[Items on target coordinates]
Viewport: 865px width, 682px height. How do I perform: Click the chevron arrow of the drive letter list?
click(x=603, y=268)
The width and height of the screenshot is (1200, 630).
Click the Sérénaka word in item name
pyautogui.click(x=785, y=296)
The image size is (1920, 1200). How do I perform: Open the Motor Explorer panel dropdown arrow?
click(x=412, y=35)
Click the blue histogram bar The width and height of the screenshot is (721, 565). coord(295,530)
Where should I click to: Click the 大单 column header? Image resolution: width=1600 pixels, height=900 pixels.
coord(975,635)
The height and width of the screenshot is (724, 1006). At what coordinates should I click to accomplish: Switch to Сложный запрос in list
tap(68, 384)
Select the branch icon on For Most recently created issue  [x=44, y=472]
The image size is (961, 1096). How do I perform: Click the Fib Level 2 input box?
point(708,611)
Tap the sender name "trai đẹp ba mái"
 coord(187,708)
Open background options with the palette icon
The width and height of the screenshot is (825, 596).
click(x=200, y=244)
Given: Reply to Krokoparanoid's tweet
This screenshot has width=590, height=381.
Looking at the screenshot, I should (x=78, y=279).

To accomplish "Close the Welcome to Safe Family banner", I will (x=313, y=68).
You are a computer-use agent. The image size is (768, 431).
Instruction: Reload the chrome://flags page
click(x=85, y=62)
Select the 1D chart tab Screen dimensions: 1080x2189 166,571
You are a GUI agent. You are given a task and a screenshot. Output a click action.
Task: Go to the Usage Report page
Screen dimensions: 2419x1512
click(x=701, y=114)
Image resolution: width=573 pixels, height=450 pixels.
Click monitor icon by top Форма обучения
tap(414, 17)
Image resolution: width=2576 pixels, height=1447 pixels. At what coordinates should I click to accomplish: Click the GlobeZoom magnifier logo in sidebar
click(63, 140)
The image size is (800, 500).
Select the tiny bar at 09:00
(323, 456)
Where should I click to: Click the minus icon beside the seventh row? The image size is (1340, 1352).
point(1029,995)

▶ STATED EXERCISE: Return every line of the items above that contains the string "resolution", treating uppercase and lowercase letters as distinct.

▶ SOLUTION TO THIS PROBLEM:
Where should I click to: Click the 大单 column header? Image resolution: width=1600 pixels, height=900 pixels.
Image resolution: width=573 pixels, height=450 pixels.
Image resolution: width=2576 pixels, height=1447 pixels. At what coordinates should I click to accomplish: Click the GlobeZoom magnifier logo in sidebar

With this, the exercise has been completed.